- What the task asks
Going through the data below, tally every line where the string "accomplish" occurs, then give only the tally.

***

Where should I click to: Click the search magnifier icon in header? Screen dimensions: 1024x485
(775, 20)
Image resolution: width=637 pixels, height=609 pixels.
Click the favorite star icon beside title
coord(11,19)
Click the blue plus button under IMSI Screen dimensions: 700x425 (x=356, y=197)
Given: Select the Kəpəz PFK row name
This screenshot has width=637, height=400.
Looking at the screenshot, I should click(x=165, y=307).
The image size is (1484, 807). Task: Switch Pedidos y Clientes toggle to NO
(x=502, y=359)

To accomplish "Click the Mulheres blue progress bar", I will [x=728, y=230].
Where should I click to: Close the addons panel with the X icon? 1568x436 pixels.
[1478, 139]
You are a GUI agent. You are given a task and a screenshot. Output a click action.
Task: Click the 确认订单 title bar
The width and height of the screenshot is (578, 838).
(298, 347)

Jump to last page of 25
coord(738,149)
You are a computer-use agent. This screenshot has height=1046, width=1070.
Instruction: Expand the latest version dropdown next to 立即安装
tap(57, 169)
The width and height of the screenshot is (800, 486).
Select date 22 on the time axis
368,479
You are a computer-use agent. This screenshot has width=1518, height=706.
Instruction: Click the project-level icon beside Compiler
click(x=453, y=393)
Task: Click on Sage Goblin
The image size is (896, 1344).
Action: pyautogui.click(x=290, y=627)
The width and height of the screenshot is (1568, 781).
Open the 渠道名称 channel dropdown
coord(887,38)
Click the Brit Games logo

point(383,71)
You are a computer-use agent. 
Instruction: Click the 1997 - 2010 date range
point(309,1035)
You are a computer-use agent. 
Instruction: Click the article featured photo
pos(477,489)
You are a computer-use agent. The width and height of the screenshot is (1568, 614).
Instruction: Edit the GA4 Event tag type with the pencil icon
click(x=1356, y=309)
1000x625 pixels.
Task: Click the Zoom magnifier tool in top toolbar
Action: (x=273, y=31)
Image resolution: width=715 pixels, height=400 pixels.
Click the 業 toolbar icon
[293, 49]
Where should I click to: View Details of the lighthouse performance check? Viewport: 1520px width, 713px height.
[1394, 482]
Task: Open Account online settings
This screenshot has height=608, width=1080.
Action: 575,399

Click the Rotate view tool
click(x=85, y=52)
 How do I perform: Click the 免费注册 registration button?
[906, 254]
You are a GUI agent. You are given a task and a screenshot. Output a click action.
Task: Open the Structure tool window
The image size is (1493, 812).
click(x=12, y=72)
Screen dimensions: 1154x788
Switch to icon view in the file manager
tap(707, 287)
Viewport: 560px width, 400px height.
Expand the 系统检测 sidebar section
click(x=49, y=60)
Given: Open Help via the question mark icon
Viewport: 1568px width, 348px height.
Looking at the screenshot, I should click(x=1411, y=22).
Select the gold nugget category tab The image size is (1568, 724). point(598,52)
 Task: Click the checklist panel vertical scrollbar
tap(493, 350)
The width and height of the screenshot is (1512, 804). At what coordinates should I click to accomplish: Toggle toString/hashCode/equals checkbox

***

- Response to this task
2